A Commission spokesperson states that “sometimes the most responsible course of action is moderation,” reflecting the EU’s position that leadership requires caution rather than immediate confrontation.

Preparedness Without Provocation

Trade Defence Tools Remain Available

EU officials say the bloc is fully prepared to respond if the United States introduces new trade barriers targeting European products. The Commission confirms that it retains a range of trade defence instruments, including retaliatory tariffs and legal action through international trade mechanisms.

However, the emphasis from Brussels remains on avoiding a trade war. Officials stress that the EU’s priority is to maintain open channels of communication with Washington and to prevent further escalation that could disrupt global supply chains.

The Commission reiterates that any response would be proportionate and in line with international trade rules, adding that defending European economic interests does not automatically mean pursuing confrontation.

Calls for Dialogue Continue

EU Seeks Engagement With Washington

The European Commission says it continues to seek dialogue with the United States and hopes to resolve disputes through negotiation rather than punitive measures. Officials indicate that contacts between EU and US representatives are ongoing, even as rhetoric around tariffs intensifies.

Brussels maintains that cooperation between the EU and the US remains essential, particularly given their close economic ties and shared interests in global stability. The Commission notes that both sides benefit from predictable trade relations and warns that renewed tariff disputes risk undermining years of cooperation.

EU officials also point out that previous trade tensions resulted in economic uncertainty, reinforcing the need for careful handling of the current situation.

Trump’s Trade Stance Raises Concerns

Fears of Renewed Tariff Conflict

President Trump has previously signalled a willingness to impose tariffs on foreign imports as part of his trade policy, a stance that has raised concerns among European leaders. While no new measures have yet been formally announced, the Commission acknowledges that preparations are necessary given past experience.

Officials in Brussels say they are monitoring developments closely and assessing potential impacts on key European industries, including manufacturing, agriculture and automotive sectors. The Commission confirms that contingency planning is underway in case trade measures are introduced.

Despite this, EU representatives avoid predicting specific outcomes, reiterating that their objective is to prevent escalation rather than anticipate conflict.

Coordinated EU Position

Member States Aligned

The Commission says its stance reflects a coordinated position agreed with EU member states. Officials confirm that national governments are being kept informed and that any response to US action would be taken collectively.

Brussels stresses that unity among member states is essential when dealing with external trade challenges.

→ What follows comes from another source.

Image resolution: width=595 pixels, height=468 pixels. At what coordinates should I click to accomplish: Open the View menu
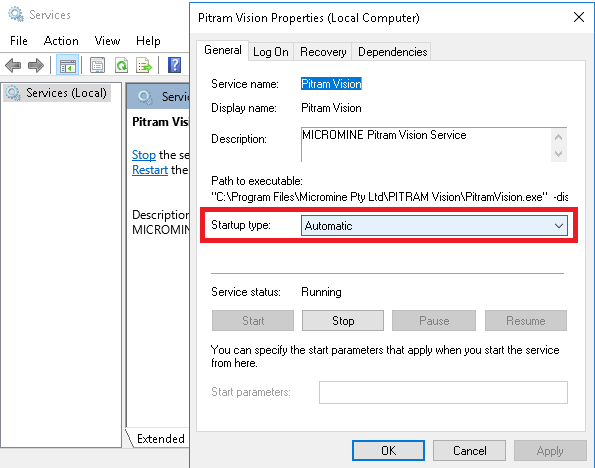click(107, 41)
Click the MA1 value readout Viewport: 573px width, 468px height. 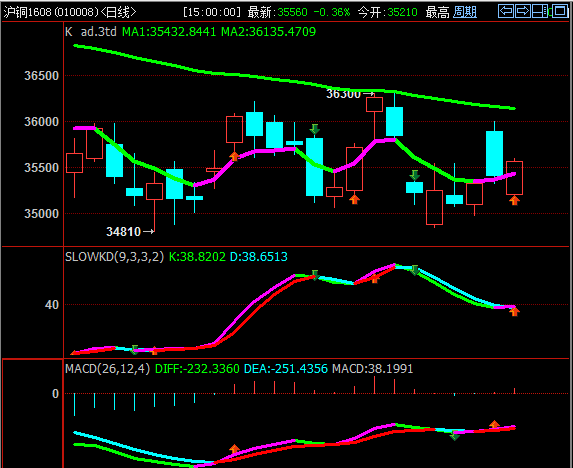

The Commission adds that the EU’s strength lies in its ability to act as a single economic bloc when defending shared interests.

Member states have broadly supported the Commission’s approach of readiness combined with restraint, according to EU officials.

Key Points

  • Brussels says it is prepared to respond to any new US trade measures.
  • The European Commission stresses moderation and dialogue over escalation.
  • EU trade defence tools remain available if needed.
  • Officials warn that tariff escalation would harm businesses and consumers.
  • Member states support a coordinated EU response.

EU officials reiterate that their position is not one of passivity but of calculated responsibility. They confirm that the bloc will act if required, but only after exhausting diplomatic options aimed at preventing further tension.

As the situation develops, Brussels continues to balance preparedness with restraint, signalling that while the EU is ready to defend its interests, it remains committed to maintaining stable transatlantic relations and avoiding a renewed trade conflict.